The pharmaceutical company distributed R$427.2 million to shareholders in 2025 through dividends and JCP (interest on equity). It was more than double the consolidated net profit for the year, R$196.7 million. To make payments viable given a negative operating cash flow of R$55.5 million, the company raised R$450 million in loans and debentures. Here is it (PDF – 1 MB).

The movement took place in the context of tax changes established in , which maintained the exemption from Income Tax on profits calculated until December 31, 2025, as long as the corporate resolution was formalized during the period. In practice, this allowed the company to advance payments to shareholders, avoiding the incidence of IRRF (Income Tax Withheld at Source) on distributions above R$50,000 per month per beneficiary, a condition that came into force in 2026.

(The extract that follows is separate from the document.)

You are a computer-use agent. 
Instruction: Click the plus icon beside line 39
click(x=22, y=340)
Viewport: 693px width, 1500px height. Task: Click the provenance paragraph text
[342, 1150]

Financial performance and revenue

Despite the drop in profit, Cimed’s net revenue increased 12.5% ​​in 2025, above the 11.3% growth recorded by the Brazilian pharmaceutical sector in the same period, according to Abre (Brazilian Packaging Association).

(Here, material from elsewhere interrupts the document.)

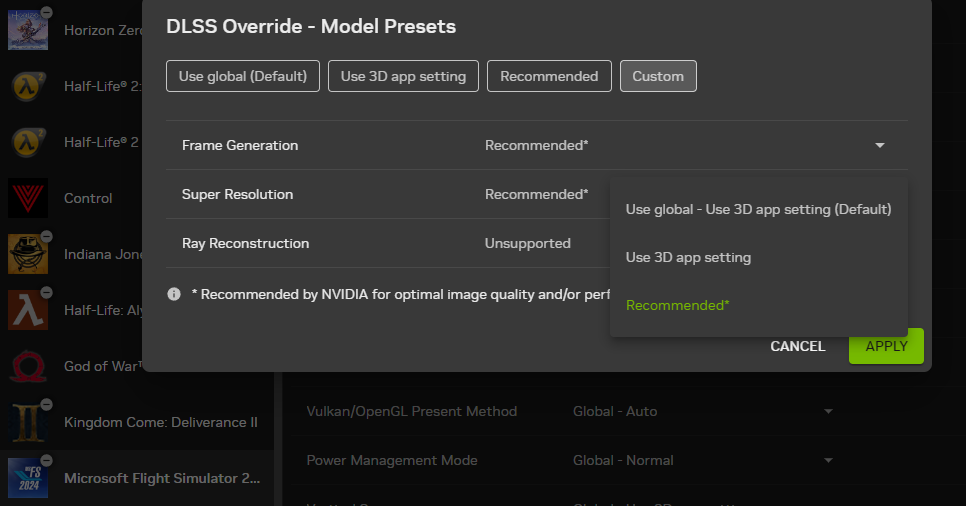966x506 pixels.
Task: Open the Indiana Jones game icon
Action: click(x=27, y=254)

Net profit fell from R$280.9 million to R$196.7 million, pressured by the implementation of the SAP S/4HANA system, which brought operational challenges in the 1st quarter, and by the 41.5% increase in advertising and marketing expenses, which totaled R$182.8 million.

The increase in inventories consumed R$232.3 million in cash, contributing to the negative operational flow and reinforcing the need for external funding to enable the distribution of dividends to shareholders.

Cimed expanded its presence in the consumer market with the integration of R2M, leadership in wet wipes, and the creation of joint venture Cilab SA, focused on baby products. The company also launched the Super brand and announced the acquisition of Ice Fresh, reinforcing its expansion plan in high potential categories

Capital structure and shareholders

In March 2025, GIC () became a minority shareholder in Cimed, in a move to reinforce corporate governance and long-term expansion capacity. The company approved a capital increase of R$1 billion, of which R$424.5 million was paid in 2025.

With the participation of the new investor, who now holds 12.54% of the company, Cimed started its call “New Era”focused on technological transformation and the professionalization of management, including the appointment of CCO (Chief Commercial Officer), responsible for leading commercial strategies and driving the growth of the company’s brands.

Debt and prospects for 2026

Cimed’s consolidated debt in loans and debentures closed 2025 at R$1.63 billion, with an additional R$157.8 million in lease liabilities, reflecting the capitalization movement necessary to remunerate shareholders, even in the face of negative operating cash flow and increased inventories.

The high debt, although made possible by the capital increase, reinforces the pressure on the company’s liquidity and dependence on future cash flow to support dividends and expansion.

For 2026, the company has defined as a priority the strengthening of cash generation and financial discipline, seeking to balance the capital structure, reduce dependence on new financing and have sustainability for its Generics and Consumer businesses.